As far as the hearing aids go...Sometimes the Surgery corrects all of the hearing. My Surgeon told me that he had restored my hearing and I believe he is still waiting to see if it improves as it has only been since December. I just went 2 weeks ago for my follow up hearing test and the hearing Doctor that did the test said that my Surgeon might want to discuss some hearing aids to help improve my hearing but my Surgeon did not want to do anything just yet. I told him I have 1 really good ear and it makes up for the minimal loss I feel I have in the other ear.
I read articles that they can replace a lot of the bones in your ear to improve your hearing so I believe that once they are able to get in there and do your surgery and know exactly what they are dealing with, they might be able to improve your hearing without you needing any hearing aids. So, don't jump the gun on the hearing aids just yet.
Hopefully that is some hopefull news for you ; o )

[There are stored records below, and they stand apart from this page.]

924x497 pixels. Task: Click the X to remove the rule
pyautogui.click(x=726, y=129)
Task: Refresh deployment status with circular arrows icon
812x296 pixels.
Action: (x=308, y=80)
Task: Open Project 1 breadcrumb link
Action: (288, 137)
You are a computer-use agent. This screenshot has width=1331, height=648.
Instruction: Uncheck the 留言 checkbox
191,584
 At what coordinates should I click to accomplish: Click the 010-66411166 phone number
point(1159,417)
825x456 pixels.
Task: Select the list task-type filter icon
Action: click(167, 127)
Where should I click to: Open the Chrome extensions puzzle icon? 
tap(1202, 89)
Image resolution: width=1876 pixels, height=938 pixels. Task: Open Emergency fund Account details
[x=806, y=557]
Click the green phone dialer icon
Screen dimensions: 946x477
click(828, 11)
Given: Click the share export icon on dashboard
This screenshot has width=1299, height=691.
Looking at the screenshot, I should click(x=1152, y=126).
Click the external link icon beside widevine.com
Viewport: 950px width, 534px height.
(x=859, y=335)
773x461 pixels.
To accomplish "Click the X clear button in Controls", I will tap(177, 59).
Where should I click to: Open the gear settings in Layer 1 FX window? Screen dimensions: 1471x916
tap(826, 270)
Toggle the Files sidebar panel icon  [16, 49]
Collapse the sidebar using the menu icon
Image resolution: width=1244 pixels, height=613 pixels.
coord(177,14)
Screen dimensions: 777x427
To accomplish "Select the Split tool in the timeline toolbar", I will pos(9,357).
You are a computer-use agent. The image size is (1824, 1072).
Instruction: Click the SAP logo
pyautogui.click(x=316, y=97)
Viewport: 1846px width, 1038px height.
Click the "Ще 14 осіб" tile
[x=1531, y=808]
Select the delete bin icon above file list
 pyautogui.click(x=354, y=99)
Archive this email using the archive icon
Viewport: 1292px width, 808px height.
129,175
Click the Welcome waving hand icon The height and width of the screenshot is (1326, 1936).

I am vey glad your Dad encouraged you to talk to us on line.
When I was going thru this it helped me enormously and that is why I try to pay it forward.
I will keep checking with you and sharing what I can to help you thru.
rachelle60721 martin18173
Posted
Matin18173
?i have just been diagnosed with ctoma, had my CT today. Go back to doctor on the 22nd. I am so nervous, don't know anything yet. Just wanted to talk to someone who is going through the same thing.